I’m very active in sport shooting and hunting, and I can’t tell you how better off the shooting sports enthusiasts would be if we had easier access to suppressors to help protect our hearing. My hearing has been damaged because of gun noise. Had I had access to a suppressor, it may have protected me, as well as millions of other Americans, from this sort of hearing loss.

Under current law, anyone who purchases a device designed to reduce the sound that a firearm makes must follow the same registration procedures as someone would if buying a machine gun or assault rifle, according to The Washington Post.

But, critics argue that making it easier for people to buy unregistered, unregulated gun silencers could make death and injury more likely when a mass shooting occurs. As Clinton wrote in her statement Monday, without the sound of gunshots to alert innocent bystanders to danger, it’s likely that many more people might have been killed or injured before anyone was able to detect an active shooter in the area.

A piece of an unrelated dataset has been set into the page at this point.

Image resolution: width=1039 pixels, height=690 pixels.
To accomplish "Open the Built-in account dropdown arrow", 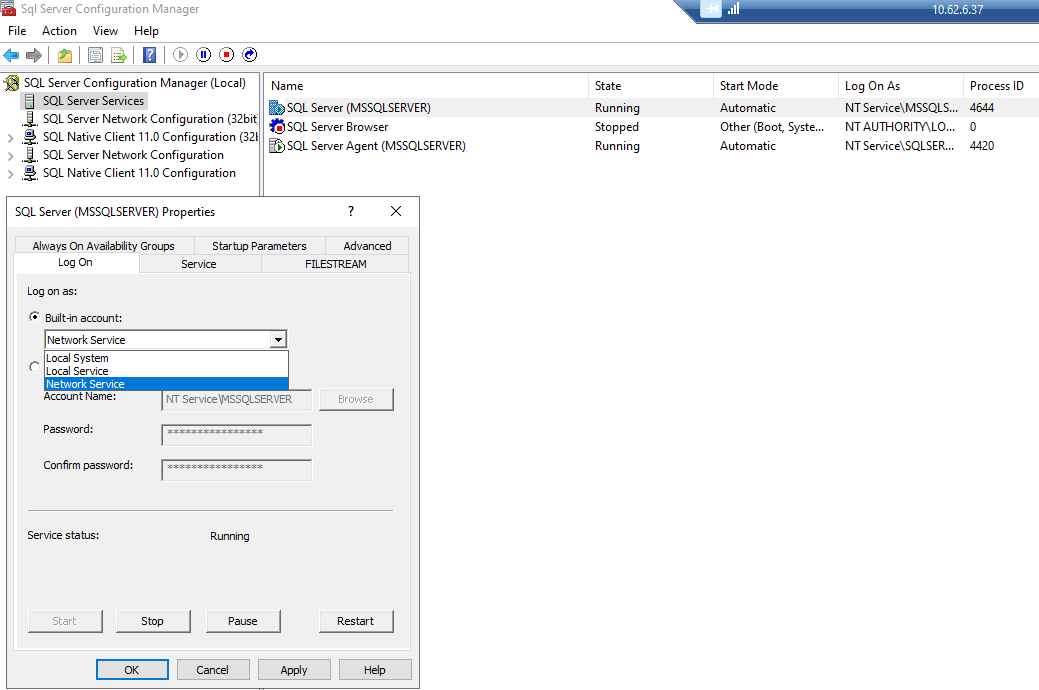I will (x=278, y=339).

According to a CNN report, a hearing on the bill scheduled in the House for this past June had to be cancelled when a gunman opened fire at a Republican congressional baseball practice. The bill later passed in the House Committee on Natural Resources, but has not yet been scheduled for a floor vote, CNN reported.

In a televised press briefing on Monday afternoon, White House Press Secretary Sarah Huckabee-Sanders declined to respond to Clinton’s statement or her call for stronger gun protections. “It’s very easy for Mrs. Clinton to criticize or come out [to talk about legislation],” Huckabee-Sanders said, according to the Chicago Tribune. “But we need to remember that the only person with blood on their hands is the shooter.”

Huckabee-Sanders told reporters that she did not know any details on President Trump’s plans to sign the Hearing Protection Bill, if passed by Congress, in light of the Las Vegas shooting. But, without Clinton's response, this topic may have been entirely overlooked.